At a conference of policymakers and financial industry executives last month, Treasury Secretary Steven Mnuchin said that the nascent Trump tax plan, which consists mostly of individual and corporate tax cuts, “will pay for itself with growth.”

Economists surveyed by the University of Chicago’s Booth School of Business say otherwise. The survey, published last week, reported that 35 of the 37 economists who responded said they disagreed or strongly disagreed with the idea that the tax plan “would likely pay for itself through higher economic growth.” And it turns out, as Max Enhenfreund of The Washington Post reported Monday morning, that the two economists who supported Mnuchin’s claim “now both say they made a mistake, and that they misunderstood the question.”


“I meant to say that this is a horrible idea, a bad idea — no chance in hell,” Stanford’s Kenneth Judd said.

Related: How Trump’s Tax Plan Could Make the ‘Hedge Fund Guys’ Even Richer

With those two votes corrected, the Booth School’s updated tally to the survey question shows seven economists who disagree that the plan would pay for itself, 30 who strongly disagree and five who did not answer.

Even economists who support the plan have trouble with Mnuchin’s claim. In an op-ed in The Wall Street Journal Monday, economist Edward P. Lazear of the conservative Hoover Institution (and a former chairman of the Council of Economic Advisors under president George W. Bush) argues that the Trump plan would boost growth and “generate a GDP gain of between 2.5% and 4.5%” based on previous estimates of the effects of switching from taxing capital to purely taxing consumption. But Lazear says the claim that the tax cuts will pay for themselves is “less certain” — though he adds that “revenue neutrality should not be the standard by which a tax plan is judged.”

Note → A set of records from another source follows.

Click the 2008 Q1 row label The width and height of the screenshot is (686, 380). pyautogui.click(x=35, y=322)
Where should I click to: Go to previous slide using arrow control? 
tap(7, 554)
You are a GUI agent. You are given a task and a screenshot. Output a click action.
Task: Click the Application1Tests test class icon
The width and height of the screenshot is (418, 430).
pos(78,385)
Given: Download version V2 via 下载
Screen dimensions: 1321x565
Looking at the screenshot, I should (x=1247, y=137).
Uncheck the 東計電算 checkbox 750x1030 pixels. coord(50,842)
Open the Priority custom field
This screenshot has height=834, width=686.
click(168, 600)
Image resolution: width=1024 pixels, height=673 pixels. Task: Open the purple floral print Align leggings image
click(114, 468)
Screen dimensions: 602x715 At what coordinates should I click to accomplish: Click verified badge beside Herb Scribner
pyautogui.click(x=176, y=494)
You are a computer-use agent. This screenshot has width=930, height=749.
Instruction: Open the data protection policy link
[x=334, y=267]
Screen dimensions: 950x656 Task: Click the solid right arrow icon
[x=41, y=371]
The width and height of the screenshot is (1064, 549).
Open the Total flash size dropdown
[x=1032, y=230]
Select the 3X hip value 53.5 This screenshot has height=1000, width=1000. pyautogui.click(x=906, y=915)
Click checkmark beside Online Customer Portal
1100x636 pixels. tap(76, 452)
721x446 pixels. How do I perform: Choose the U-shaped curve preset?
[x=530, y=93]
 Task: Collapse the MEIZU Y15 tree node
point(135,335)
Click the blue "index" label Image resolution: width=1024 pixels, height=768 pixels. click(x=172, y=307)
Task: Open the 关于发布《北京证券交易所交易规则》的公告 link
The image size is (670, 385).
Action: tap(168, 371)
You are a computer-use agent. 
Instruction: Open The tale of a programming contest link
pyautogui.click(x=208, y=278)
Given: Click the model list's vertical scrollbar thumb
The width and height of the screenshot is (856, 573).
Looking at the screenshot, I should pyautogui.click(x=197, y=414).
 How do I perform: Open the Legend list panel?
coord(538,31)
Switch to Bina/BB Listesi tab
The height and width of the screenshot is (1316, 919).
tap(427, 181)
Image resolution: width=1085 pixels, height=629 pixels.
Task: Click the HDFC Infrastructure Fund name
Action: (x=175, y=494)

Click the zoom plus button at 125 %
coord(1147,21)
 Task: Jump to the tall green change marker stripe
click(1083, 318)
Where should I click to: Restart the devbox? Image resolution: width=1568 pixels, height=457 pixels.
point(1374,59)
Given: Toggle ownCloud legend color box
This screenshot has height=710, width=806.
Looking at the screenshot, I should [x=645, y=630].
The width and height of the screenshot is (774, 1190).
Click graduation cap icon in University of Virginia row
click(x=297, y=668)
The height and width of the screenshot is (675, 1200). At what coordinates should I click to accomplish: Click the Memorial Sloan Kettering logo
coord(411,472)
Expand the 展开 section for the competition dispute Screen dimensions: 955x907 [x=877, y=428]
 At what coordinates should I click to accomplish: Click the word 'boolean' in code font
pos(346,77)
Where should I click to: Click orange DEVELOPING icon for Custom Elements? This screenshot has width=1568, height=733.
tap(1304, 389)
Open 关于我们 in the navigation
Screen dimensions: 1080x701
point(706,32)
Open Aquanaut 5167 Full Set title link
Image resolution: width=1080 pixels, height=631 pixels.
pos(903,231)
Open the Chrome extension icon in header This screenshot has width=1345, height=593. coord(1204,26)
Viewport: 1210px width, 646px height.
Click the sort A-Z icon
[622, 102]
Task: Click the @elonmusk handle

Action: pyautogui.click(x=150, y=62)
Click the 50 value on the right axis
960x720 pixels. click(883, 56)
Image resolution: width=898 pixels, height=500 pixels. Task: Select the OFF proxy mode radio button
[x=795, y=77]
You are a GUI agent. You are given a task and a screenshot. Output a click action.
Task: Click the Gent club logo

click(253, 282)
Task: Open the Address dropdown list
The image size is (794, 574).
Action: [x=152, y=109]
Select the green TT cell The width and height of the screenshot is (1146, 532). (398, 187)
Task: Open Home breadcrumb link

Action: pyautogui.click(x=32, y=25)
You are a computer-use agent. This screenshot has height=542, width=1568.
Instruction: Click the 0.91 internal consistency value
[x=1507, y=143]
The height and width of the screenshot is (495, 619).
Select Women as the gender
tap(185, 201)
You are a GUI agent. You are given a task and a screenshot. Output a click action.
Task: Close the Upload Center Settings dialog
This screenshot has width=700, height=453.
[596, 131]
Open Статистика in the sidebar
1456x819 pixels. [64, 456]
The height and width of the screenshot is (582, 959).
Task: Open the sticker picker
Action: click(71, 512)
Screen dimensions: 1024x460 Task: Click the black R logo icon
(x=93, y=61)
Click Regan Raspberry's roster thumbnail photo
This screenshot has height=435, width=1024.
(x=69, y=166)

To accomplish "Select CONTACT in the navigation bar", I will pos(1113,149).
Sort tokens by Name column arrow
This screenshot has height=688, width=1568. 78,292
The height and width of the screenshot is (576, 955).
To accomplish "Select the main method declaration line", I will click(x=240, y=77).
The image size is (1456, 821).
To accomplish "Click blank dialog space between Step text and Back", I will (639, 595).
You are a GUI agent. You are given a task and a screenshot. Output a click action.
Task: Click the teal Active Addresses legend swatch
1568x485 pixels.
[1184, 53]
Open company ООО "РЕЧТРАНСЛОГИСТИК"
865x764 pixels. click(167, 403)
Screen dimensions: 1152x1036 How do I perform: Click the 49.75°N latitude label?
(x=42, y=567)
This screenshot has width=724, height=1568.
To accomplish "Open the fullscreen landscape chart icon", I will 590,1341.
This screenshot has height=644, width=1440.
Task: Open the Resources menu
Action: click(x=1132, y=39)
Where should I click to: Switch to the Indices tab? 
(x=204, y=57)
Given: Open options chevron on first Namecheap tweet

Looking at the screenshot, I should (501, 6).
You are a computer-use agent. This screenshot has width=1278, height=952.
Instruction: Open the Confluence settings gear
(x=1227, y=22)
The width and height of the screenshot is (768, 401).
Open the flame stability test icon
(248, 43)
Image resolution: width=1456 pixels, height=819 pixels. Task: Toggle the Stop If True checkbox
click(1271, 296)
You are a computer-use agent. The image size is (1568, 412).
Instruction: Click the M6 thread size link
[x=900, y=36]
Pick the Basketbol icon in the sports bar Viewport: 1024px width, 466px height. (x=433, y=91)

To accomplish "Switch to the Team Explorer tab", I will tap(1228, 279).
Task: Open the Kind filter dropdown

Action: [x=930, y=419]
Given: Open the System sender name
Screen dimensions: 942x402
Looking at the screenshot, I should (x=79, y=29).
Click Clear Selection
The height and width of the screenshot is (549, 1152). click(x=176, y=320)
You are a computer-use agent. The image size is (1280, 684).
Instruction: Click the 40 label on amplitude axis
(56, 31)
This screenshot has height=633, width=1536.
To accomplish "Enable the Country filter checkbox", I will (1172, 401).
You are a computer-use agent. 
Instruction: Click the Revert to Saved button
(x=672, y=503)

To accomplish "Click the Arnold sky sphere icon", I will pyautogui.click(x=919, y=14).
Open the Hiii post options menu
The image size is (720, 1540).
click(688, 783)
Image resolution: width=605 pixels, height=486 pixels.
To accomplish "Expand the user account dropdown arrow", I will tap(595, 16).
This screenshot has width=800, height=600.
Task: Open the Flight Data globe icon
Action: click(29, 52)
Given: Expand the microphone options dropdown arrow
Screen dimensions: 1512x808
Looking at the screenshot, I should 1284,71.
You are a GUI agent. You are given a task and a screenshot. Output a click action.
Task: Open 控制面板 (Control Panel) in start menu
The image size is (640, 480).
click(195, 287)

“Unless we are willing to accept major tax increases in the future—most likely through the introduction of a VAT—we will need to reduce government spending significantly to narrow the gap,” Lazear writes. “This means re-examining entitlements, particularly Medicare, Medicaid and other health programs. Even a revenue-neutral tax reform plan would not come close to achieving fiscal responsibility.”

Other economists may disagree on the need to cut entitlement spending, but the consensus on Mnuchin’s claim is pretty clear.